Every line from the one containing "has height=638, width=1309." through the end of the listing below goes in the output, exactly and without pictures.
::: MATERIAL FOR THIS TASK
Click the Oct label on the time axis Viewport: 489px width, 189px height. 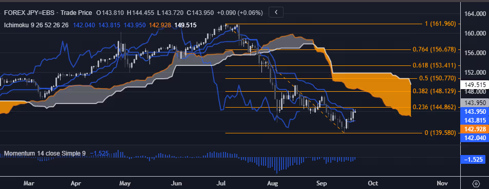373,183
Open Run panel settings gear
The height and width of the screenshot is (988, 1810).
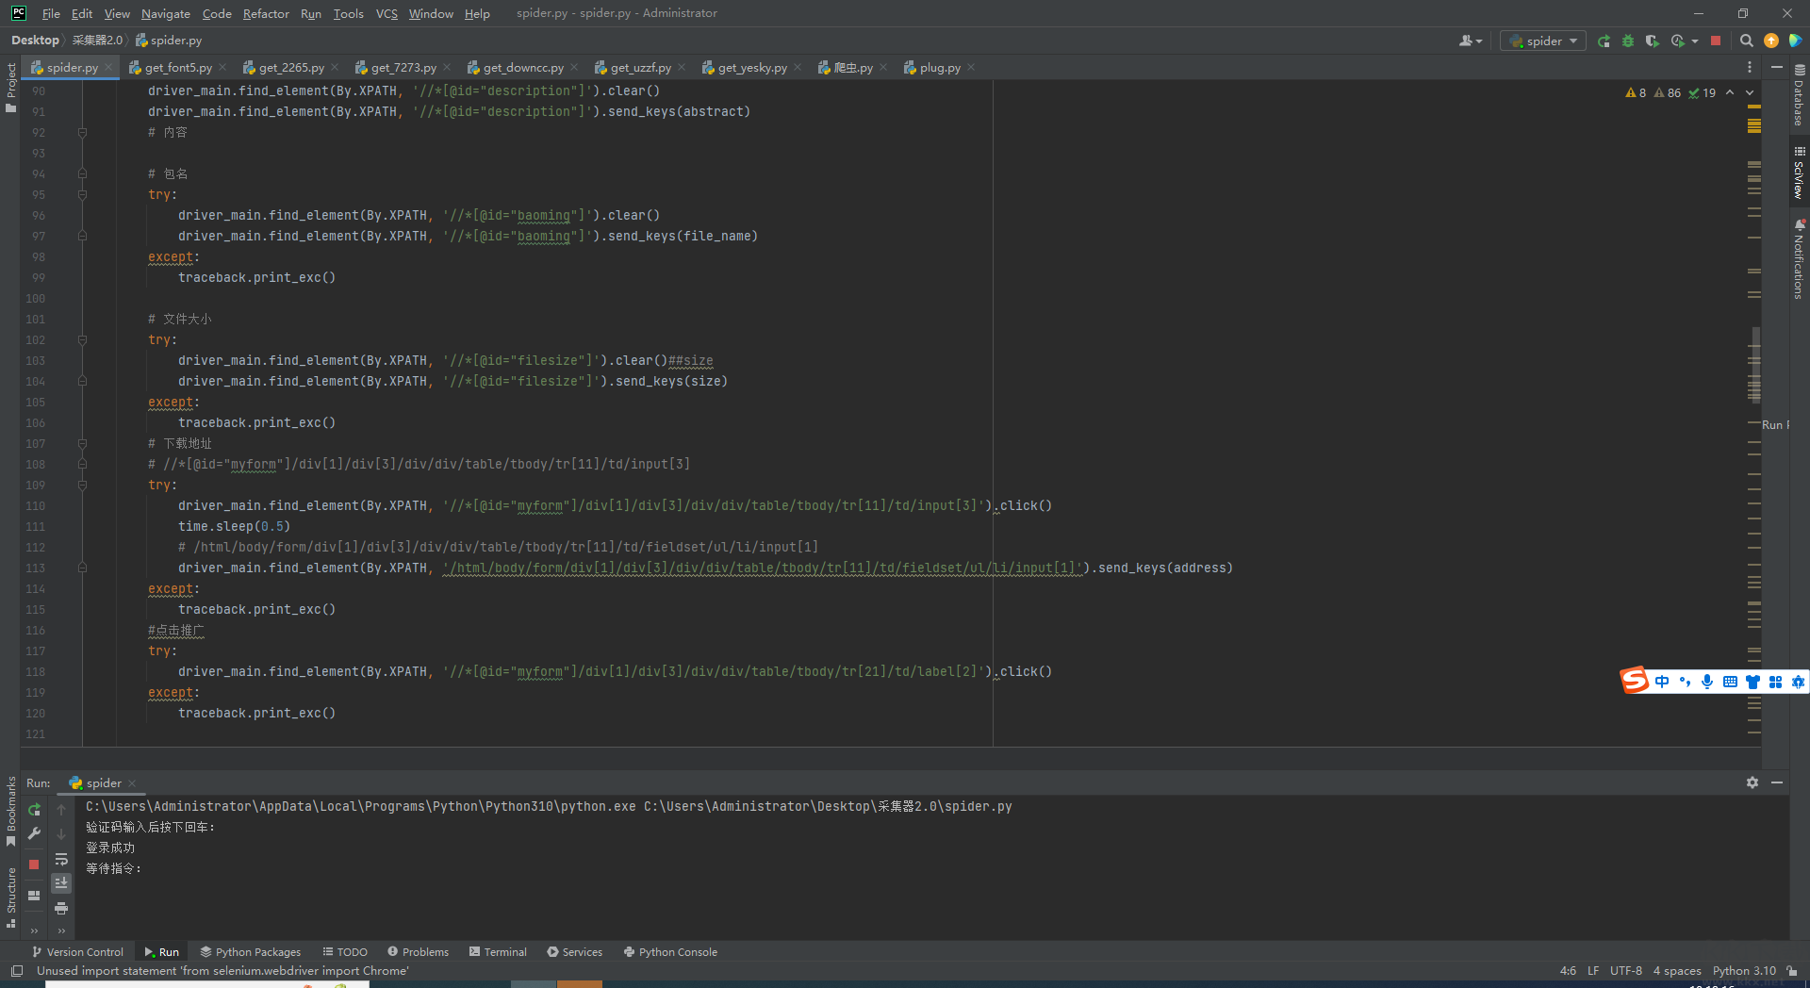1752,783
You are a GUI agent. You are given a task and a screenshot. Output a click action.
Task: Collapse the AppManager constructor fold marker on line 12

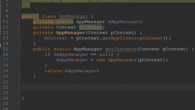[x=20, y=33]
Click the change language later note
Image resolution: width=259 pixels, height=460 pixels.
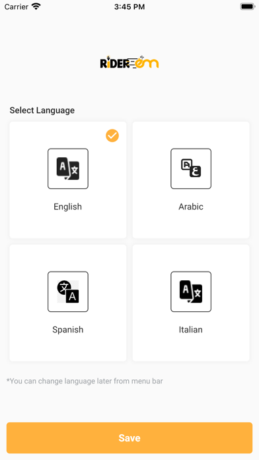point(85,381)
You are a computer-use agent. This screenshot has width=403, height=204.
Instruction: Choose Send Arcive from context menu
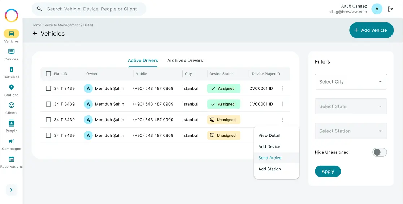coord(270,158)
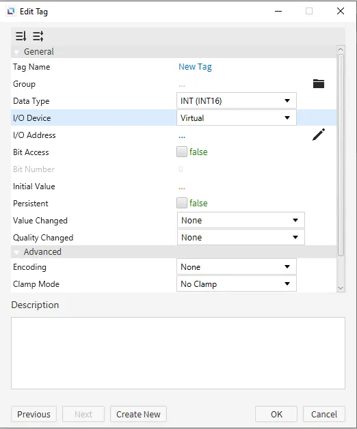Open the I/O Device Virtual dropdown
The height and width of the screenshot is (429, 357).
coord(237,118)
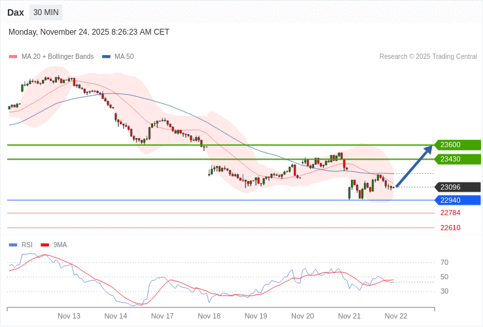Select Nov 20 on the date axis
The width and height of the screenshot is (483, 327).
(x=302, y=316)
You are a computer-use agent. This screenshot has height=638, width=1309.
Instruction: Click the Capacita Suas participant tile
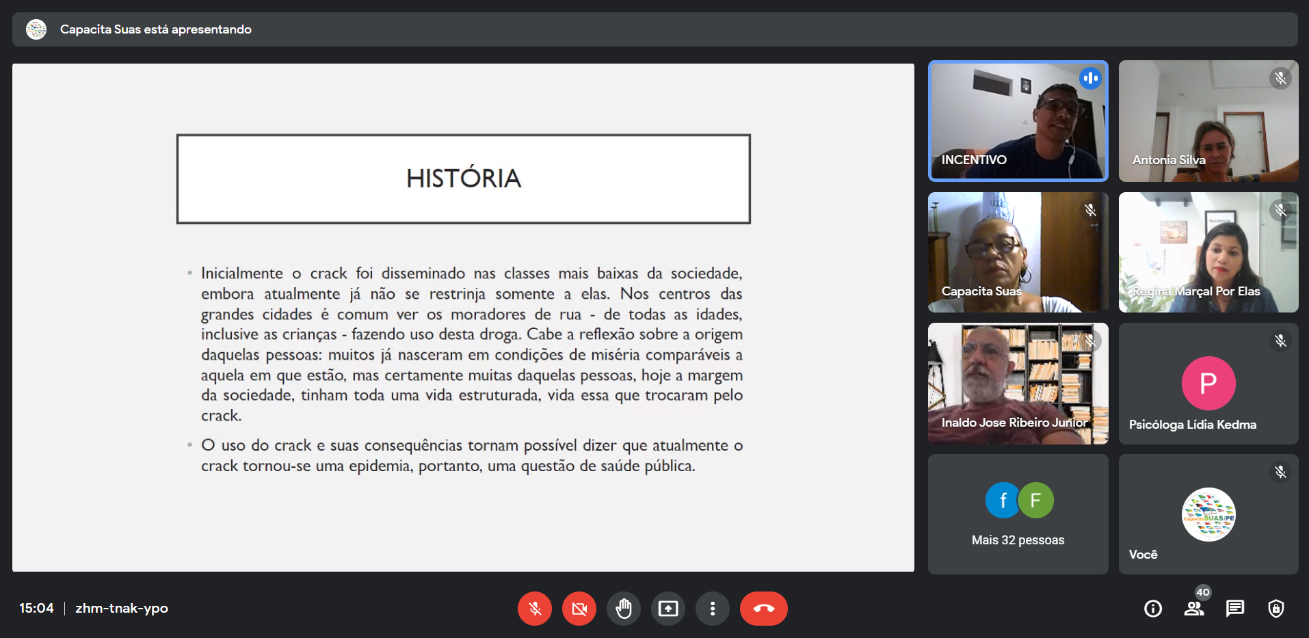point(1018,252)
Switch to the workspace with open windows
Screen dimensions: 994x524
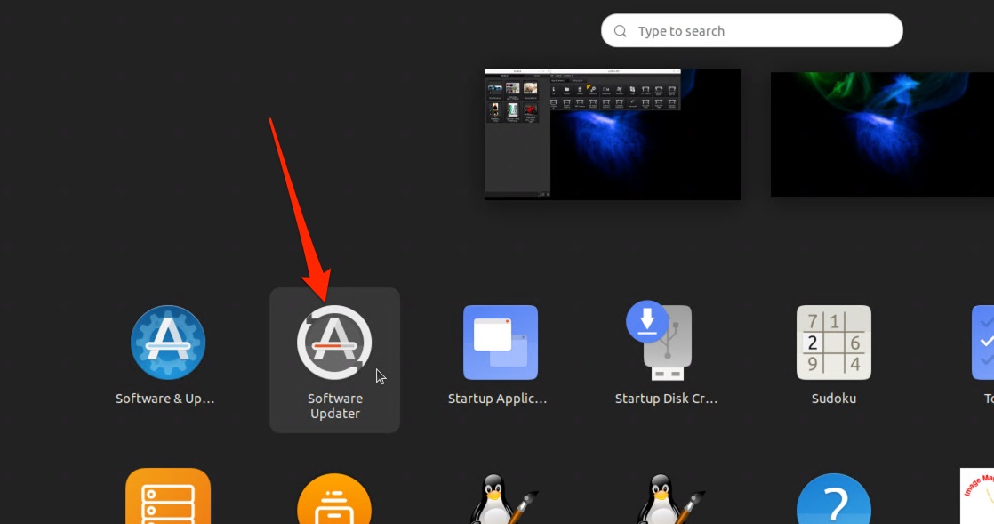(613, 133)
::::::
### ANSWER BOX:
You are a computer-use agent. This screenshot has height=638, width=1309.
Instruction: Click the Capacita Suas participant tile
point(1018,252)
Switch to the workspace with open windows
Screen dimensions: 994x524
(613, 133)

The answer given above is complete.